本報告書は日本財団の平成11年度補助事業として実施したホームドアシステムの研究開発事業についてまとめたものである。

わが国において、これからの高齢社会と移動制約者の社会活動への参加などの状況を踏まえると、鉄道における安全で快適なモビリティの実現が強く求められている。

特に、視覚障害者がホームから線路に転落する事故、列車への接触事故が発生していることを考えると、ホームからの転落・接触防止策の確立は緊急の課題である。

一方、多くの鉄道駅のホームは、特にラッシュ時では通勤・通学者であふれ、次々に到着する列車からの乗降客の安全を人手と放送等により確保している。

これに対し鉄道事業者は、駅務員を増やすなど対応を図っているが、将来の若年労働者の減少を考慮すると、人手による対応が困難になることが予想され、今後は縮小せざるを得ない状況にあり、安全確保の重要な課題となってくる。

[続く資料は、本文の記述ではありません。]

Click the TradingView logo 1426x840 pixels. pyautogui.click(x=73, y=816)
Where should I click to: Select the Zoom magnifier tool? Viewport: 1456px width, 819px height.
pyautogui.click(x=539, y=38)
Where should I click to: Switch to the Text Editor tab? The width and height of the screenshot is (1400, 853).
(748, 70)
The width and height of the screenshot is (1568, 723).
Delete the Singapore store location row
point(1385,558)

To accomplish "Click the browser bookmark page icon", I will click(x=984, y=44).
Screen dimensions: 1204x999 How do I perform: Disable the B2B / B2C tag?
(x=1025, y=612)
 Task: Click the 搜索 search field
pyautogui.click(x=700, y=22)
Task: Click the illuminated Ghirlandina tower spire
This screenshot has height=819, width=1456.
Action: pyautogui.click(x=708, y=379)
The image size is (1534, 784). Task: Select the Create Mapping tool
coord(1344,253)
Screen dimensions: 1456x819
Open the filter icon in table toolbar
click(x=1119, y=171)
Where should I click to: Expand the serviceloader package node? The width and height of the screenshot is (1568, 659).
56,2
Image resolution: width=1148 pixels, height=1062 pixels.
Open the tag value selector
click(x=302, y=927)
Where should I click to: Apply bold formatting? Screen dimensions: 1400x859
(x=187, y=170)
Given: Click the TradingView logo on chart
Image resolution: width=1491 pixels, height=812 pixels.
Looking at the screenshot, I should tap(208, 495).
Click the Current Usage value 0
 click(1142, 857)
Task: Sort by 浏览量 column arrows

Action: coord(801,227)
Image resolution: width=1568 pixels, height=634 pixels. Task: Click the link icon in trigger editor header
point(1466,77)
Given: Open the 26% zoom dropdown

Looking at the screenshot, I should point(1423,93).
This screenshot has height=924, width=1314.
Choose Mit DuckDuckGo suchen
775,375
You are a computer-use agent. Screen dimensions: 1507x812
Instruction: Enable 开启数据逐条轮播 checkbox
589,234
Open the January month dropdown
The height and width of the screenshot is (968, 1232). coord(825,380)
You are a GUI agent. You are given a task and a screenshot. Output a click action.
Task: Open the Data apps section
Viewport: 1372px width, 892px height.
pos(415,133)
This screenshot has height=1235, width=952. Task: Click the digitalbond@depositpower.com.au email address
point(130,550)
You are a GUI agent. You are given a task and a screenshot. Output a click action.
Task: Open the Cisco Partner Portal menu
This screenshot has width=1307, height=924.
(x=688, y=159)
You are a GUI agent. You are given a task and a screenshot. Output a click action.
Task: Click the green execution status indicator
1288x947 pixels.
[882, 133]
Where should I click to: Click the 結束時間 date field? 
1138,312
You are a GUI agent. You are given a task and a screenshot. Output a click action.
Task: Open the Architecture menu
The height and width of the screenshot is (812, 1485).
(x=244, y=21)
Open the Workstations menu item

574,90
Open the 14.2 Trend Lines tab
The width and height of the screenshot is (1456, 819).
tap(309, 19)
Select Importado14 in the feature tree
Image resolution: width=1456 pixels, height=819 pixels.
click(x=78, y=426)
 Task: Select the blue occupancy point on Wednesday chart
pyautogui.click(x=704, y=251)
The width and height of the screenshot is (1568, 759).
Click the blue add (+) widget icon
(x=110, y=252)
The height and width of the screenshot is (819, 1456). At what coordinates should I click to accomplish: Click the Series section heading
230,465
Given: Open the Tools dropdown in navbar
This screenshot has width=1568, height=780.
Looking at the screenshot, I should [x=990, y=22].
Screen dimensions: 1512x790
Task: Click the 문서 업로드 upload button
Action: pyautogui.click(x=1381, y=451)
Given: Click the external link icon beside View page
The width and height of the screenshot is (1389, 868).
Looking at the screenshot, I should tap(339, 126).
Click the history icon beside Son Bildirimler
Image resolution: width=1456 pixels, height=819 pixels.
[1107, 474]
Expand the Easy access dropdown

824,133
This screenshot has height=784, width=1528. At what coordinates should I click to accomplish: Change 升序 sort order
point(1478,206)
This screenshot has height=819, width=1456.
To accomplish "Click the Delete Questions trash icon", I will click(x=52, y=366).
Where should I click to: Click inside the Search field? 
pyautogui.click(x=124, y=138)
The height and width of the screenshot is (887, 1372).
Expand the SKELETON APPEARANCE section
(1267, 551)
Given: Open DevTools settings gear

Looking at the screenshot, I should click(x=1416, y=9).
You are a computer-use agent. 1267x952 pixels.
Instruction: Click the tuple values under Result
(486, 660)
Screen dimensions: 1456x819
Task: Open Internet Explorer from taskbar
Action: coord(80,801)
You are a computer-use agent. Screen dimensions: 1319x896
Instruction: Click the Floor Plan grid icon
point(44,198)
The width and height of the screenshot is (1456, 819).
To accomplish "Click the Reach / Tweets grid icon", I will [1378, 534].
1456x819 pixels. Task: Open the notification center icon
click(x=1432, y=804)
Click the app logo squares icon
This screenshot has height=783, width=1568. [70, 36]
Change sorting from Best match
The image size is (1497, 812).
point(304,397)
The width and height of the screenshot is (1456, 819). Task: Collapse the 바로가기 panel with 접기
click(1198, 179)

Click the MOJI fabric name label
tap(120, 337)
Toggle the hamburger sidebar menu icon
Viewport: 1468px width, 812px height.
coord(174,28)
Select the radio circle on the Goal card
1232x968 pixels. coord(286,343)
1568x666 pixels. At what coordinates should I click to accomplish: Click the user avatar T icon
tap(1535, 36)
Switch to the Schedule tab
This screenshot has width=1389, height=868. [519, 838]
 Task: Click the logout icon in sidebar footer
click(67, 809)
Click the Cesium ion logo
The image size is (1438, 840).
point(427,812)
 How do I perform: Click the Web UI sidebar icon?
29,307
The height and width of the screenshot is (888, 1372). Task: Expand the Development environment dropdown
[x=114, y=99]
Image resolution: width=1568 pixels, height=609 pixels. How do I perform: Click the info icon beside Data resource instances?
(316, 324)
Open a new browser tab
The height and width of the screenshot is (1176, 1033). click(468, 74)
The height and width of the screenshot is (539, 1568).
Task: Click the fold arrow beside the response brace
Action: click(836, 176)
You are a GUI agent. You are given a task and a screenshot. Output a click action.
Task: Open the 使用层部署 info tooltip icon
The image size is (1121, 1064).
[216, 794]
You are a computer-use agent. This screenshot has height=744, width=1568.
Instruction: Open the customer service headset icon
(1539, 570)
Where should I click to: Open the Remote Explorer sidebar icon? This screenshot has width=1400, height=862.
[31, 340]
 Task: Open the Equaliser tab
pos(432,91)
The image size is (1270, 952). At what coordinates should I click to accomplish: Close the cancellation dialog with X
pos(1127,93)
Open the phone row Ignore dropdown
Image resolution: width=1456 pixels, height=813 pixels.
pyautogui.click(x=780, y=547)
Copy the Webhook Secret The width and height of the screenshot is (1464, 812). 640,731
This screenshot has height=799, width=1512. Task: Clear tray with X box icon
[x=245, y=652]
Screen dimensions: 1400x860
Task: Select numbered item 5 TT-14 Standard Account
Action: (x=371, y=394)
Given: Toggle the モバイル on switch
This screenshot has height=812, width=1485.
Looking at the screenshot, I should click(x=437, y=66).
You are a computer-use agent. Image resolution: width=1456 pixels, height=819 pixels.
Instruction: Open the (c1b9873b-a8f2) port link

そのために、設備面からの転落防止策として、ホームに沿って線路とホームとを安全に仕切る鉄道駅のホームドアシステムを新設の駅はもとより既設の駅でも設置する機運が生じてきている。

本事業は、これらの状況を踏まえ、低コストで既設駅にも設置しやすく、保守性にも優れ、かつ有効スペースを確保できるホームドアシステムの研究開発を行い、早期に実現化へ向けて実施した。

具体的には、昨年度に研究開発したホームドアシステムの概略仕様、要素部分の研究、試験、評価の結果を踏まえて、広く普及するためより軽量化したホームドアの開発、異種車両対応ホームドアの検討、安全確保方策の検討、施工方法の検討を行った。その結果、既設駅により低コストで設置する可能性を見い出すことができた。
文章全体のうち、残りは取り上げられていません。